_Work task_.
Only the pictures are to be dropped, and the rest of the data should be copied exactly.

Segment Start: Data under study

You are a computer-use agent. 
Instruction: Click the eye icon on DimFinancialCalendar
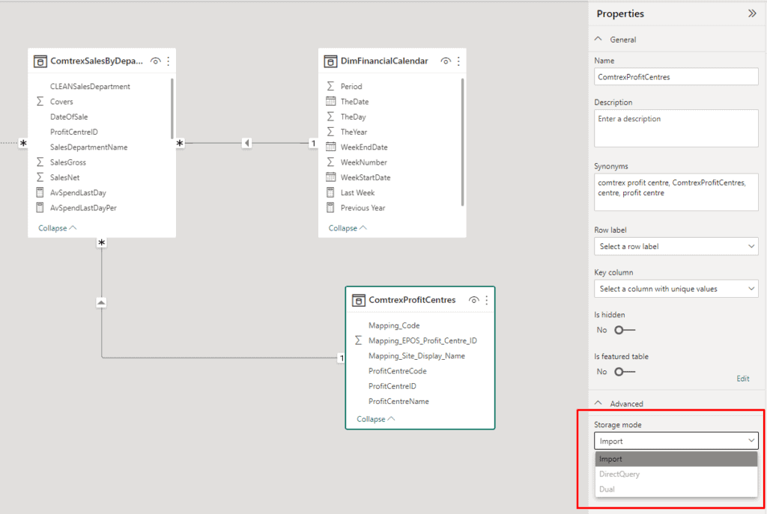tap(445, 61)
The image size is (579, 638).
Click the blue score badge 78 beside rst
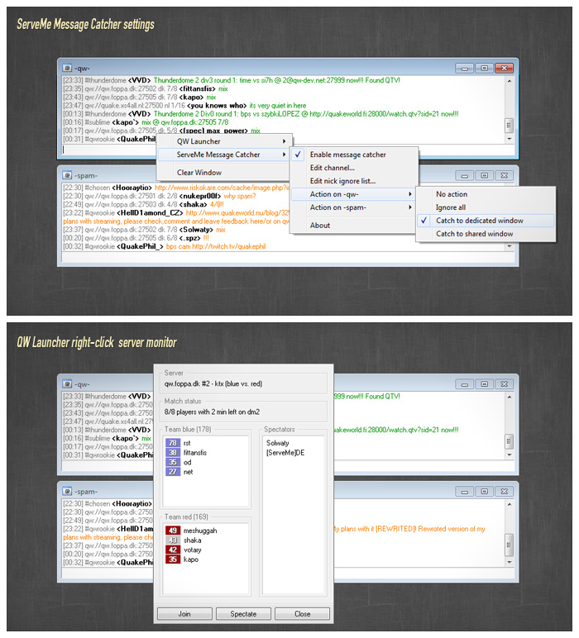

Segment End: Data under study

_Reply_.
You are a computer-use agent. 
Instruction: Click the eye icon on DimFinancialCalendar
tap(445, 61)
The image size is (579, 638).
Click the blue score badge 78 beside rst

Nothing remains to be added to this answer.